鬱安拿出那張名片,上麵印著山嵐新聞出版社。
錢璧瞥一眼,對這個名字有些印象,似乎是一家老牌出版社,“這家出版社好像沒有娛樂刊物?”
“對,正巧碰上,以為可以從我這裡挖點新聞。”鬱安將名片放好,又拿出手機撥給文隊。
臨走前逞一時嘴快說要眼睜睜看著盧誌強被那個奇怪組織滅口,但真的有危險的話,鬱安還是做不到送人去死,哪怕他有罪還逃脫了這麼多年。
她不是那個組織成員那樣漠視生命的人,也不願變成那樣的人。
特殊牢房肯定是不可能的,她沒有這麼大的人脈背景,隻是盧誌強以為被組織看重的自己應該社會地位很高才被糊弄住了。

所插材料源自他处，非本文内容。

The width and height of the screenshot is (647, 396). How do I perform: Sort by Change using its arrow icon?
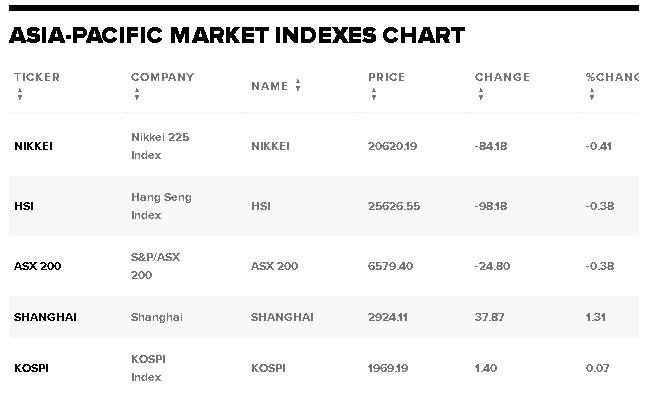point(481,94)
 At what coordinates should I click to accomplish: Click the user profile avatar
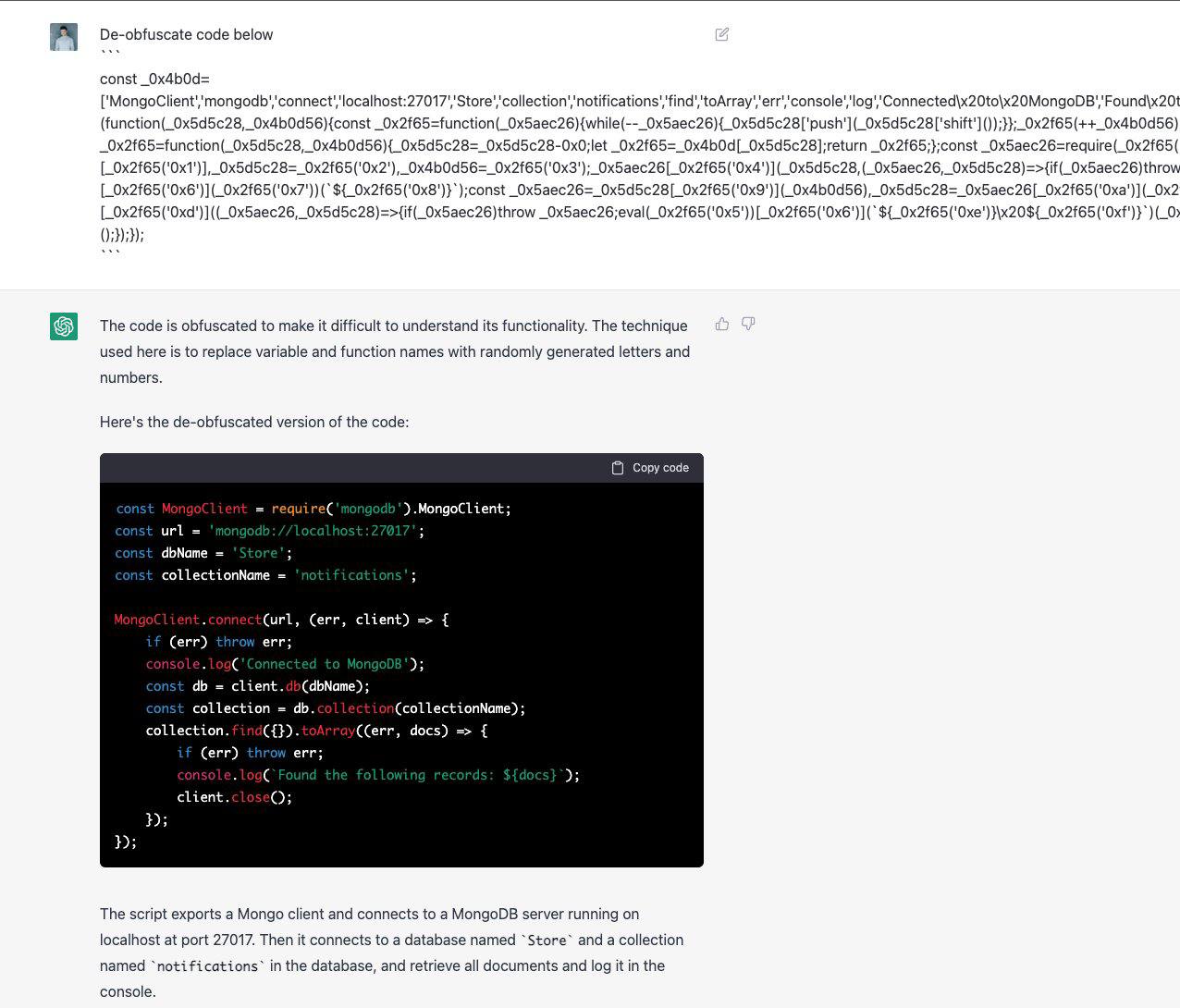coord(64,37)
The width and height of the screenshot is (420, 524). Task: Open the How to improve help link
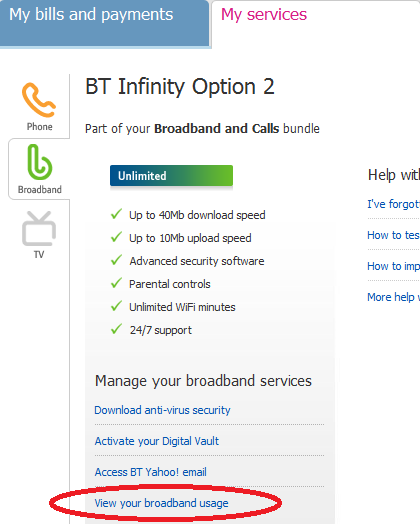393,266
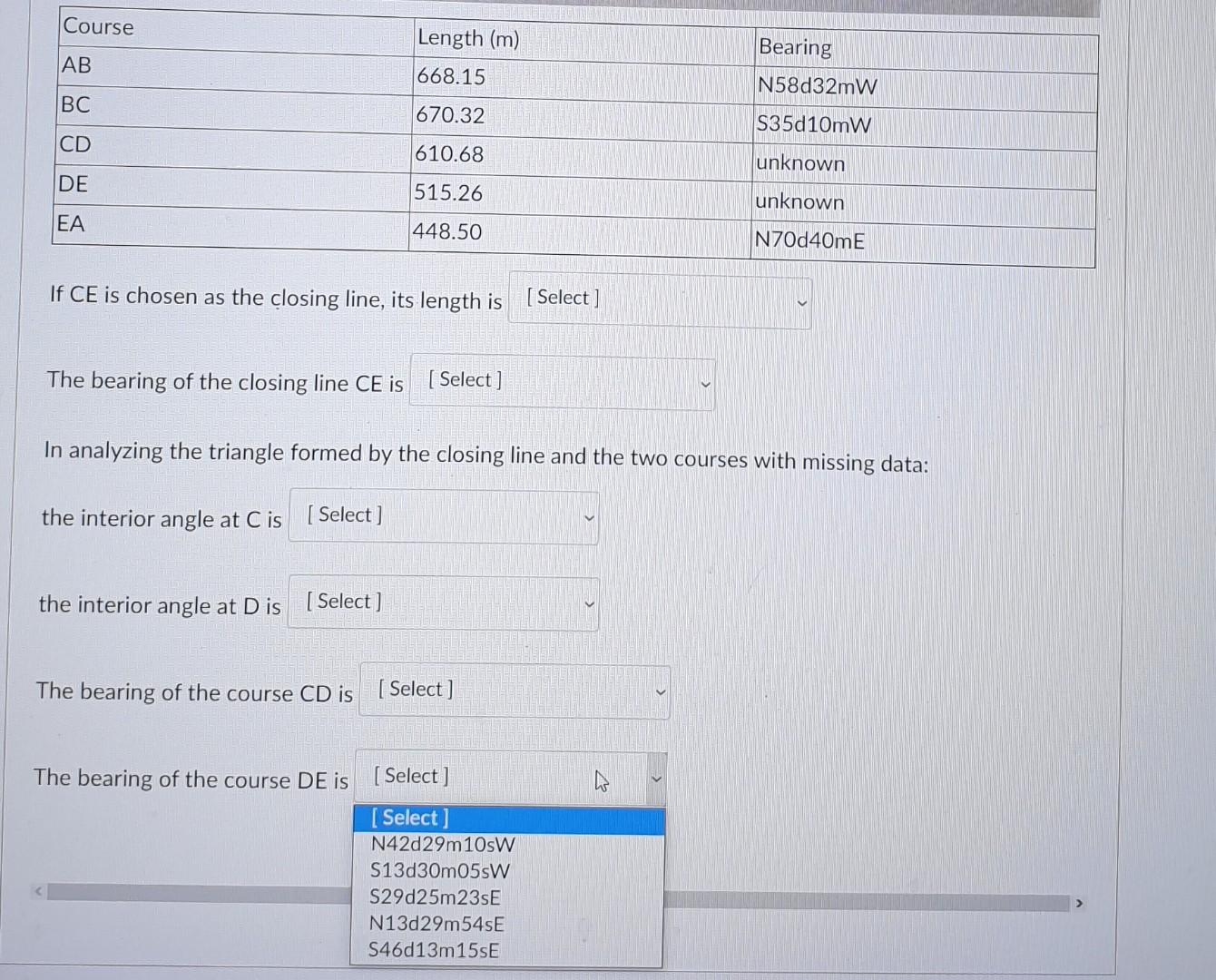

鬱安隻能拜托文隊叮囑監獄那邊好好看守盧誌強,找個借口關禁閉也是不錯的選擇。
禁閉室也算是特殊牢房的一種嘛。
文隊嚴肅地應下。
又將盧誌強交代的可能與組織有關聯的人員名單告知文隊後,鬱安掛斷電話歎了口氣,這已經是她能做到的極限。